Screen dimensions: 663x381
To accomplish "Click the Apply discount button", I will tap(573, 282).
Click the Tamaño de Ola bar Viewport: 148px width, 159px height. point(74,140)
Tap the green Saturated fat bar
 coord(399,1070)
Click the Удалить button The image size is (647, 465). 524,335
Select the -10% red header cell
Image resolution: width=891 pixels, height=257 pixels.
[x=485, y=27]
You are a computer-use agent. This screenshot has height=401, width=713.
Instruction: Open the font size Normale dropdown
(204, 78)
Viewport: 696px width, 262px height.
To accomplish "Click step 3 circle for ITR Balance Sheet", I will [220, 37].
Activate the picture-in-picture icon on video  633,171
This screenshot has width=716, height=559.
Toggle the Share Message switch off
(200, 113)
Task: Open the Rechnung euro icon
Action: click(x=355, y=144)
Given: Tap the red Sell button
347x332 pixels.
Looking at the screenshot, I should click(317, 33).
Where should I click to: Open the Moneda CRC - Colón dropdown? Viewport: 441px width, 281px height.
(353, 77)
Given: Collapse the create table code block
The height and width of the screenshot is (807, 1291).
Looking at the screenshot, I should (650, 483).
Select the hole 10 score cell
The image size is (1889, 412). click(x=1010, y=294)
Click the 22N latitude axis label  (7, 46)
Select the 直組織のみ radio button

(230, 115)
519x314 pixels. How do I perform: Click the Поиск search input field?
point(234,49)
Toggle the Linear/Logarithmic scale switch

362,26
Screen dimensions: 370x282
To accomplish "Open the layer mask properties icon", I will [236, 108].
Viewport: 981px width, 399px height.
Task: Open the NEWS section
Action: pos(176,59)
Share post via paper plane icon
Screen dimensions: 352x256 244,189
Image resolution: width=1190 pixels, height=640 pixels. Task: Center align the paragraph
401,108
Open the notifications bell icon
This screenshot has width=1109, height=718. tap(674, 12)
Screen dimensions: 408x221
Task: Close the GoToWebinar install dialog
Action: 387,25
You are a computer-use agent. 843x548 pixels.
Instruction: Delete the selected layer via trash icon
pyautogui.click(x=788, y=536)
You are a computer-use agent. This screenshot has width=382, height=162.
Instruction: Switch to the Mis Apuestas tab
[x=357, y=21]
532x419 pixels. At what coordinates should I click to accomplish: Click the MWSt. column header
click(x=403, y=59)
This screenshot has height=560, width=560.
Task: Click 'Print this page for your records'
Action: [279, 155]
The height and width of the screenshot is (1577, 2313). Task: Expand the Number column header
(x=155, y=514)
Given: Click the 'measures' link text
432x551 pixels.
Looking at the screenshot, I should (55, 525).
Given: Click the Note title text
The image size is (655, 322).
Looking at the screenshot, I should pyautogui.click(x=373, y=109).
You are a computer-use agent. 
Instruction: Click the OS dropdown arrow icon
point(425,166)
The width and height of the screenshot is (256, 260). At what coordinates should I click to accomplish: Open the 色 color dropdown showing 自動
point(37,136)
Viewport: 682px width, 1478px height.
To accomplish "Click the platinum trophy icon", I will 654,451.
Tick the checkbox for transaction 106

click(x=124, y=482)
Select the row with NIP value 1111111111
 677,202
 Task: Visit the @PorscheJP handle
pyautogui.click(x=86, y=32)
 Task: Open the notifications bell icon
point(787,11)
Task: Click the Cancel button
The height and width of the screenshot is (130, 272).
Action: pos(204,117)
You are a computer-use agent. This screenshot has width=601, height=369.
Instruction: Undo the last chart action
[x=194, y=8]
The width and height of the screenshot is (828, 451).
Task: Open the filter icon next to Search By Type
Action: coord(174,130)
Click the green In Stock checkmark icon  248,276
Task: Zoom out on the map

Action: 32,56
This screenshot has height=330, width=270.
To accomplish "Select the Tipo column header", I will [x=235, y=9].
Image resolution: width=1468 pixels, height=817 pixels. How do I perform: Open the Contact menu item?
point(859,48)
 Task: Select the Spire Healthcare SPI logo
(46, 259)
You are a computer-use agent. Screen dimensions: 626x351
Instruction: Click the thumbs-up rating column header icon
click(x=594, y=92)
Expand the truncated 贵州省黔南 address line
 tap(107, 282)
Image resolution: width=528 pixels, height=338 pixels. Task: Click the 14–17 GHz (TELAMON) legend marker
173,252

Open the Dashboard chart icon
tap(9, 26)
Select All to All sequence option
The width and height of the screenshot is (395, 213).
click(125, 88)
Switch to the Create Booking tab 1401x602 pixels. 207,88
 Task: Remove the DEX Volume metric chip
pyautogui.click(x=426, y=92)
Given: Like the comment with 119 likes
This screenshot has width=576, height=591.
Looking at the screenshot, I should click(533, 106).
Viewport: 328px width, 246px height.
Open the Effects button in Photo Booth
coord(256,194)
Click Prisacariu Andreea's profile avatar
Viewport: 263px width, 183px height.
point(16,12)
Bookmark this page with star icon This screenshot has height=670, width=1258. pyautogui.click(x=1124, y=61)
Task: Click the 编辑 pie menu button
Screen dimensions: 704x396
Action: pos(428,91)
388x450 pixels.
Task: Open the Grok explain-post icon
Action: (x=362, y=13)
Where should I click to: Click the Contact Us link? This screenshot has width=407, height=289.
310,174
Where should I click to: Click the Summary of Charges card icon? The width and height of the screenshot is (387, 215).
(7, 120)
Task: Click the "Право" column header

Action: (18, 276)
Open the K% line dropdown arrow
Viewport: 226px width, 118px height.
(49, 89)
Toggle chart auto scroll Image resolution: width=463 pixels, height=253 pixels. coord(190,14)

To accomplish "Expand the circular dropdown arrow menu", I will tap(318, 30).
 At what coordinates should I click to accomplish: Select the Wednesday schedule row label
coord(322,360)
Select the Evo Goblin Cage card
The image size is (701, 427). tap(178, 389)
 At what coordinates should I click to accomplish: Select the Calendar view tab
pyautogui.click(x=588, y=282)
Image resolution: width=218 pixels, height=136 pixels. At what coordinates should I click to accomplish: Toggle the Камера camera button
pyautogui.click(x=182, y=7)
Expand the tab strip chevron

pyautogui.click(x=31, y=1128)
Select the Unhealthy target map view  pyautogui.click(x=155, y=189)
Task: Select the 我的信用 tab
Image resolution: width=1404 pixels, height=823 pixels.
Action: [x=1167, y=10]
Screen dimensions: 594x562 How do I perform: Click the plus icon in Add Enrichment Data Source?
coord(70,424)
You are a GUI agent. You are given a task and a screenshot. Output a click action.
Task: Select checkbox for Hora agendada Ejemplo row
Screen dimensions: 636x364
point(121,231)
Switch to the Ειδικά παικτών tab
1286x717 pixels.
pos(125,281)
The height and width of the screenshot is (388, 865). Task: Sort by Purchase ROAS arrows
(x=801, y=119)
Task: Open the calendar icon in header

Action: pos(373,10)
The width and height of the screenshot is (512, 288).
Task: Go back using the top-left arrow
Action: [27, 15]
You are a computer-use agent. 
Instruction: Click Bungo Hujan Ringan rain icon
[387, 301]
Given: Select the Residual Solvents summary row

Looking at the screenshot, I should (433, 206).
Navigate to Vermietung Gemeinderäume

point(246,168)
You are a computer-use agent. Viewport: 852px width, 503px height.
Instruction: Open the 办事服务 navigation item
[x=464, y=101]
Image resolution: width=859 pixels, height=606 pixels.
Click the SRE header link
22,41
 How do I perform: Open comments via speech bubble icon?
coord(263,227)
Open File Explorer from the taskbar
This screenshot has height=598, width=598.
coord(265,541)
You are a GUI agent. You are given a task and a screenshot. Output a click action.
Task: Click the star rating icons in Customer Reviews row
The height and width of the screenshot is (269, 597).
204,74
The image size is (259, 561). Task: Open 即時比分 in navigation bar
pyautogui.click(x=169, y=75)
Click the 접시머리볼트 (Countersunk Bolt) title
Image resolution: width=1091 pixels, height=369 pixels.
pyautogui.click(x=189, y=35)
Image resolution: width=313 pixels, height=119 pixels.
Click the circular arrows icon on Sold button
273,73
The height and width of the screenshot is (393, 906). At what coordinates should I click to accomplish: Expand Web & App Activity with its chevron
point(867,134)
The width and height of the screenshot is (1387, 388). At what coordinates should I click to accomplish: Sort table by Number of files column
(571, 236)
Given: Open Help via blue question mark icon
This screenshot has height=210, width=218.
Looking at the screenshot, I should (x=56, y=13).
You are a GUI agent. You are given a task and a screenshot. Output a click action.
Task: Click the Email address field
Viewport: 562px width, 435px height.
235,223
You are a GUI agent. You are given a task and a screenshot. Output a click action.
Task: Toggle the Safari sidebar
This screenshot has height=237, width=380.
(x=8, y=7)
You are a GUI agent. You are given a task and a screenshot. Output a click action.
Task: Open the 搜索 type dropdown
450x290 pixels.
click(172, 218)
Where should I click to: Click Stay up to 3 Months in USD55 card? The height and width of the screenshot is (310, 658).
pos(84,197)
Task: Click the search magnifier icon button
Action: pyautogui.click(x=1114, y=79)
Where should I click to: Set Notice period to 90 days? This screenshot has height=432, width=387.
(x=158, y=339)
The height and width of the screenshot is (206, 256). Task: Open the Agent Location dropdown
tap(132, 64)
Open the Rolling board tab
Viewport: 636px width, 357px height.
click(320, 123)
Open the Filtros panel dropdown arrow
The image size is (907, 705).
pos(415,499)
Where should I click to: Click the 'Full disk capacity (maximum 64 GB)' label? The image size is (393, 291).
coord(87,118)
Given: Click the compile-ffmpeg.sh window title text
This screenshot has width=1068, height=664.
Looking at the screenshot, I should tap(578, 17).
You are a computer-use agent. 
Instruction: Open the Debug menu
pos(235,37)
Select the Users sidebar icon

• **REQUIRED ACTION**: Find every line in the records above that contains the word "title", and copy each one.

• **COMPLETED TASK**:
Given: Click the Note title text
Click the 접시머리볼트 (Countersunk Bolt) title
Given: Click the compile-ffmpeg.sh window title text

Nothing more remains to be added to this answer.